EXERCISE GOAL = Print nothing beyond the line with "You are a computer-use": every line from the beginning of the data up to it, that line included, and no pictures.

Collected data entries
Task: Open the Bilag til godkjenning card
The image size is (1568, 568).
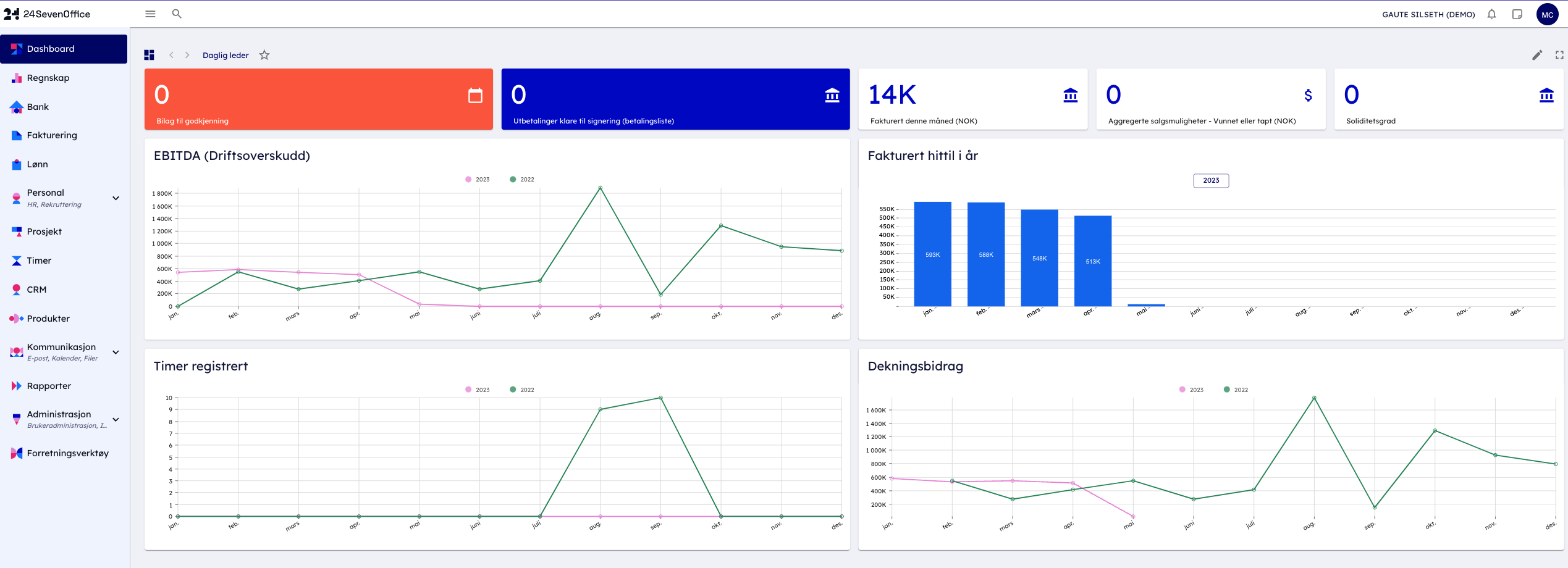Action: (x=318, y=99)
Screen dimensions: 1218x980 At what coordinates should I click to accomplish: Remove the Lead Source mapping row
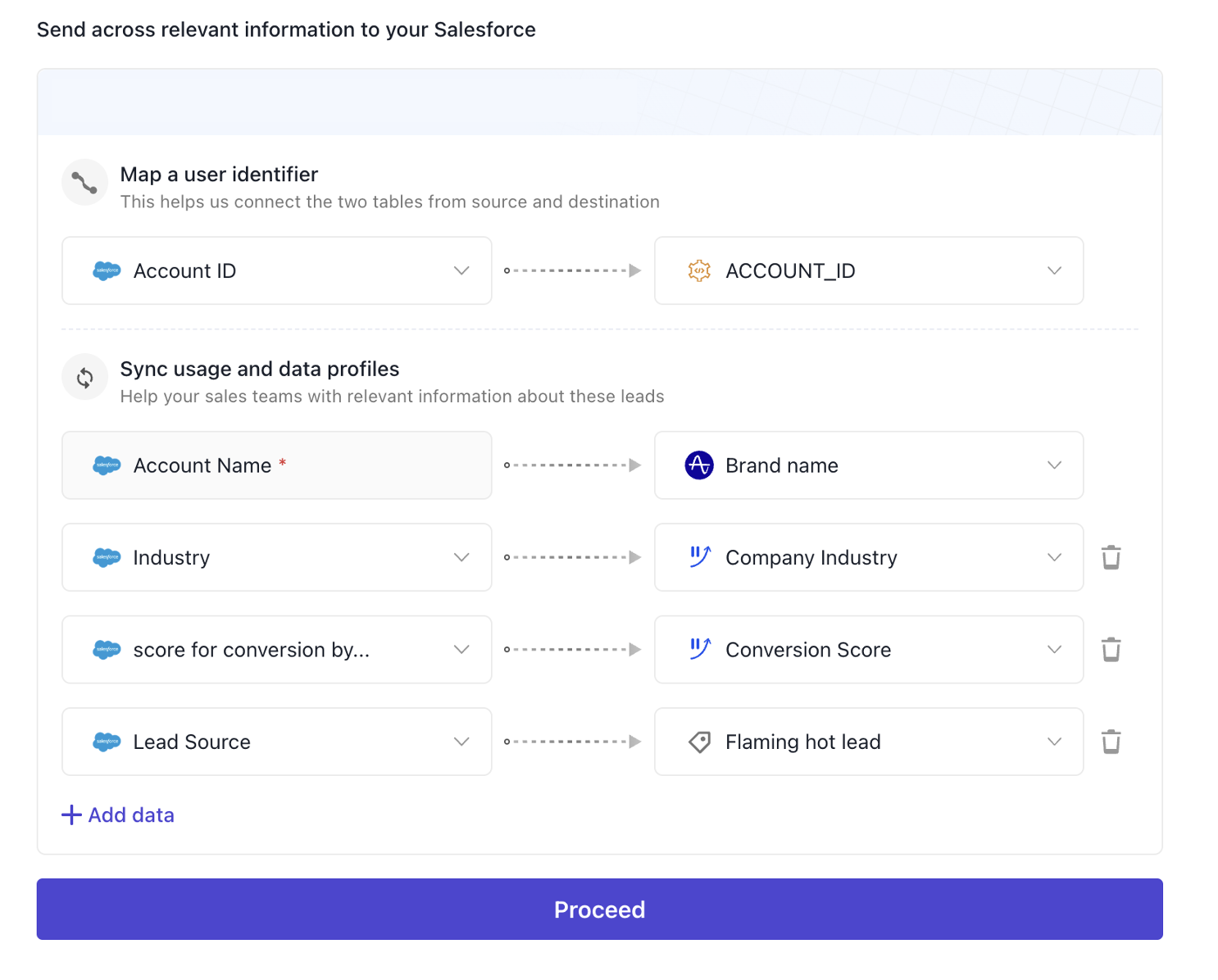1111,742
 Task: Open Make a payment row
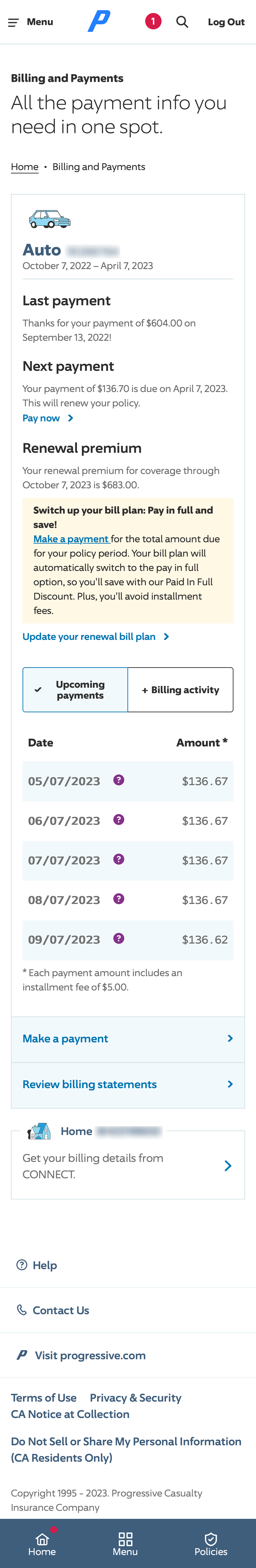pos(128,1039)

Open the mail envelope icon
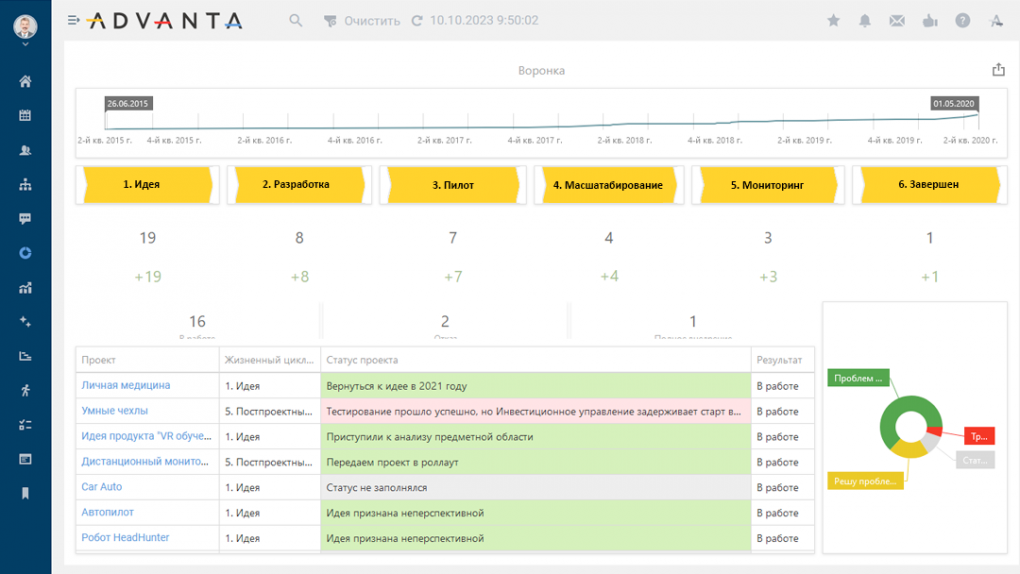tap(897, 21)
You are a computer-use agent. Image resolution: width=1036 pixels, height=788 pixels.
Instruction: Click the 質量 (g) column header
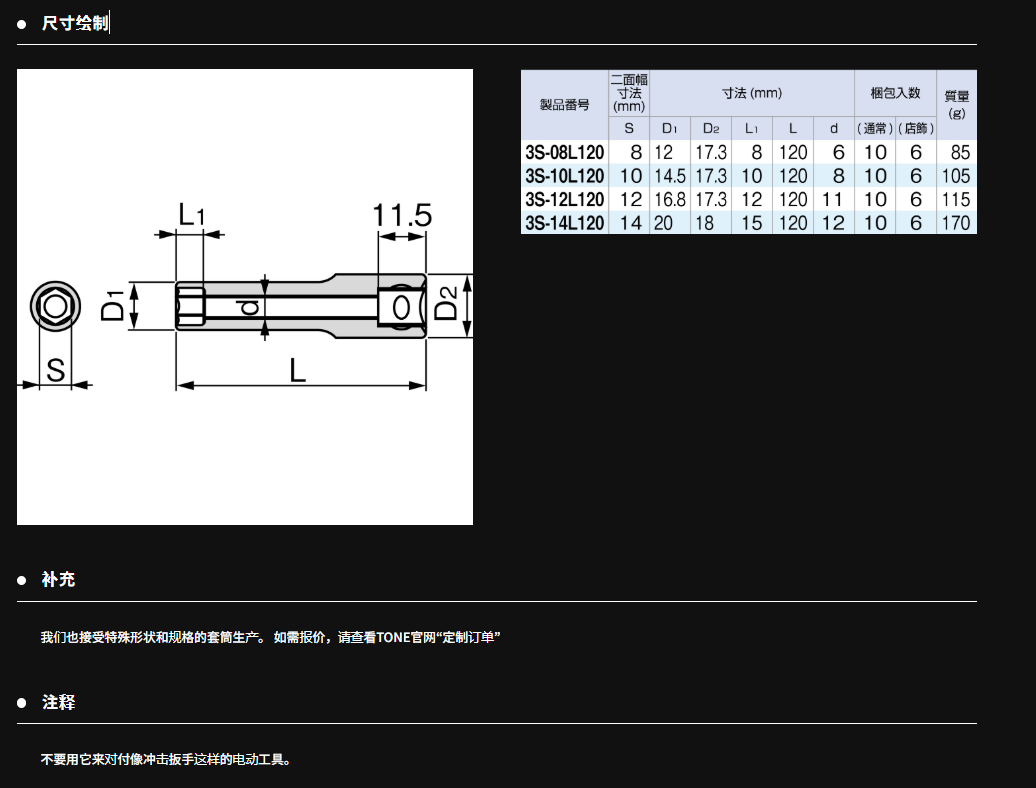click(956, 104)
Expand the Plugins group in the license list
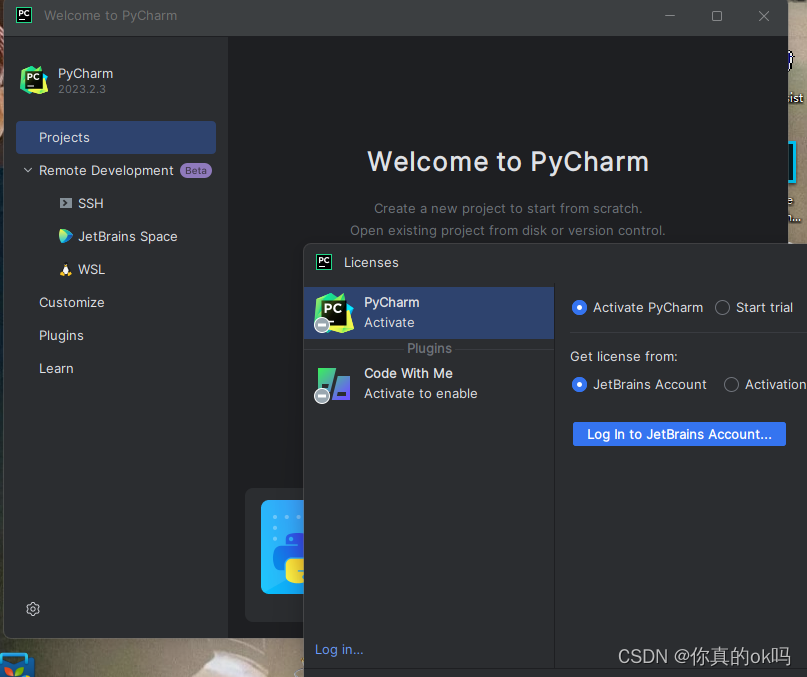 click(x=429, y=348)
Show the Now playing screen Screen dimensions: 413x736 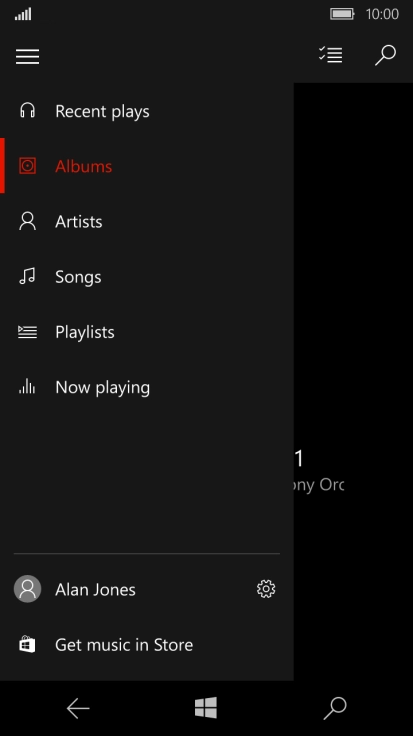pos(147,387)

WRITTEN RESPONSE =
Task: Open the Bilag til godkjenning card
The image size is (1568, 568).
Action: (x=318, y=99)
Screen dimensions: 1218x980 At what coordinates should I click to accomplish: Remove the Lead Source mapping row
1111,742
 Task: Open Make a payment row
pos(128,1039)

Open the mail envelope icon
tap(897, 21)
You are a computer-use agent. Image resolution: width=1036 pixels, height=788 pixels.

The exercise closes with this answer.